Ha pubblicato le raccolte poetiche Fraturno (Abete,1987), La mia casa (Pegaso, 1994, Premio Dario Bellezza), La miniera (Fazi, 1997, Premio Metauro), Eroi (Fazi, 2000, Premio Aleramo, Premio Montale, Premio Frascati), Attorno al fuoco (Avagliano, 2006, finalista Premio Viareggio, Premio Mario Luzi, Premio Violani Landi, Premio Unione Lettori), Sognando Li Po (Marietti, 2008, Premio Lerici Pea, Premio Volterra Ultima Frontiera, Premio Borgo di Alberona, Premio Alpi Apuane), Il fico sulla fortezza (Fazi,  2012, Premio Arenzano, Premio Camaiore, Premio Brancati, finalista vincitore Premio Dessì, Premio Elena Violani Landi), Ode al monte Soratte, con nove disegni di Giuseppe Salvatori (Fuorilinea 2015), Cieli celesti (Fazi, 2016).
Nel 2010 è uscita un'antologia di poesie curata da Marco Lodoli e comprendente testi scritti dal 1984 al 2010  (Poesie, Fazi, Premio Prata La Poesia in Italia, Premio Laurentum).

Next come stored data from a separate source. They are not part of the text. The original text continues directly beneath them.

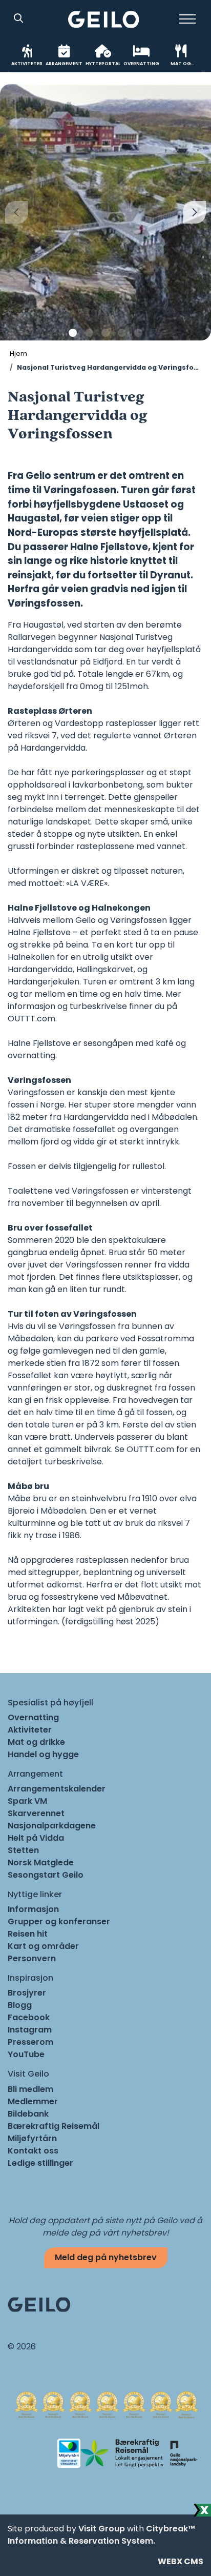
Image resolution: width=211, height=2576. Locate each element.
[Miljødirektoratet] (183, 2453)
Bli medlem (30, 2089)
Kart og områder (43, 1946)
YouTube (26, 2054)
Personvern (32, 1958)
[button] (73, 333)
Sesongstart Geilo (45, 1875)
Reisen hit (28, 1934)
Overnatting (33, 1717)
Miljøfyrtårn (32, 2138)
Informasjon (33, 1909)
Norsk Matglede (41, 1862)
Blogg (20, 2005)
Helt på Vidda (36, 1838)
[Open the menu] (187, 19)
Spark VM (27, 1801)
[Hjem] (103, 19)
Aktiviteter (30, 1730)
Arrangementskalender (57, 1789)
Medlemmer (33, 2101)
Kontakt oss (33, 2151)
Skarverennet (36, 1813)
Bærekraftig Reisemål (53, 2126)
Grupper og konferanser (59, 1921)
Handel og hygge (43, 1754)
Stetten (23, 1850)
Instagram (30, 2030)
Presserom (30, 2042)
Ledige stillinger (40, 2163)
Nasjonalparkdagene (52, 1826)
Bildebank (28, 2114)
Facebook (29, 2017)
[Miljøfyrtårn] (68, 2453)
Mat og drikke (36, 1742)
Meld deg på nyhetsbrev (106, 2257)
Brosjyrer (27, 1993)
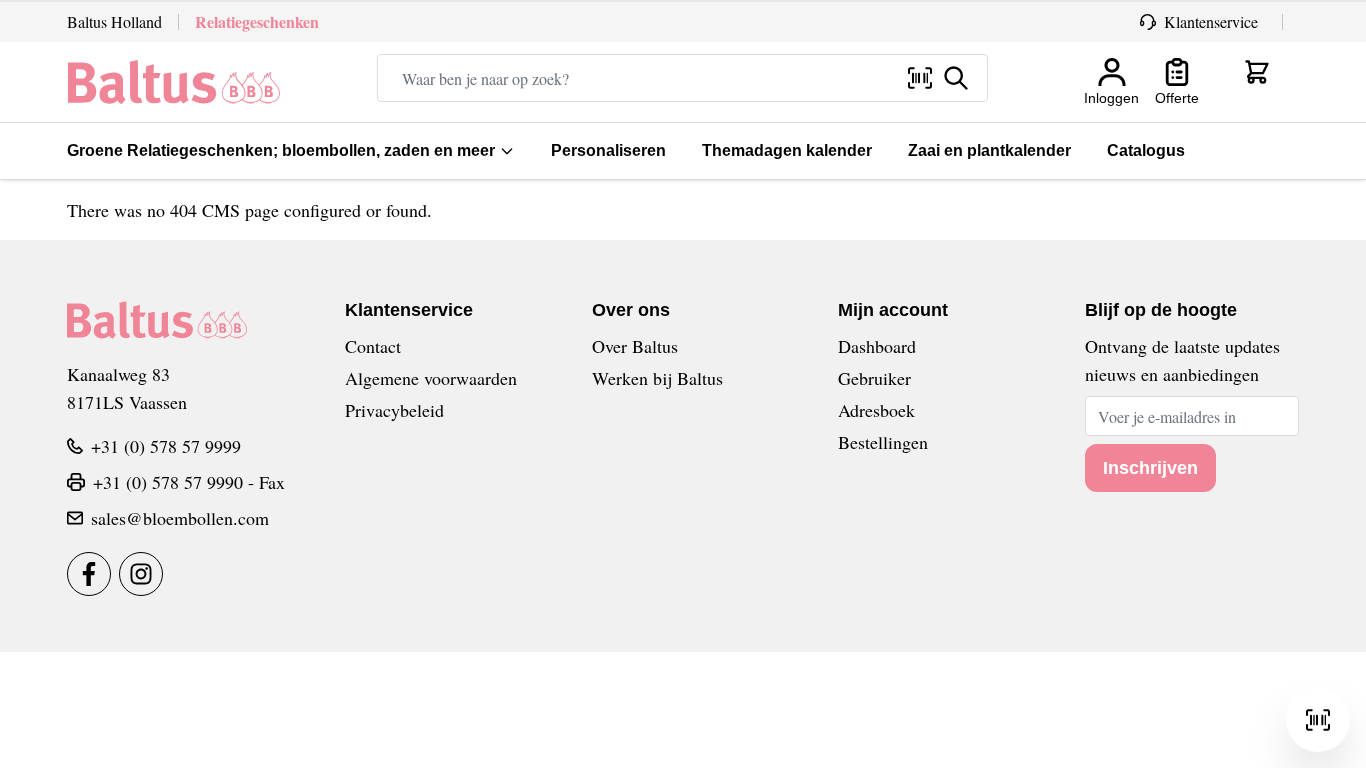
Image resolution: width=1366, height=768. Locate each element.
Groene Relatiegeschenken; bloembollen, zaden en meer (281, 150)
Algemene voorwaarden (431, 378)
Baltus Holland (114, 21)
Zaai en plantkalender (989, 150)
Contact (373, 346)
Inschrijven (1150, 468)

Ha pubblicato di teatro: Il Rapimento di Proserpina (Prato Pagano, nn. 4-5, Il Melograno, 1987) e Ninfale (Lepisma, 2013). Ha curato i volumi: Almanacco di Primavera. Arte e poesia (L'Attico Editore, 1992); Orazio, Arte poetica, con interventi di autori contemporanei (Fazi, 1995); Le più belle poesie di Trilussa (Mondadori, 2000).   E' stato tra i fondatori della rivista letteraria Braci (1980-84). Suoi testi sono stati tradotti in diverse lingue (tra cui principalmente spagnolo, inglese, serbo, sloveno, rumeno) e compaiono in molte antologie italiane (anche scolastiche) e straniere.


Nel 2016 è uscito il saggio La difficile facilità. Appunti per un laboratorio di poesia, Lantana Editore; Di recente pubblicazione (gennaio 2017) il saggio L'era nuova. Pascoli e i poeti di oggi, a cura di Andrea Gareffi e Claudio Damiani, (LiberAria Edizioni).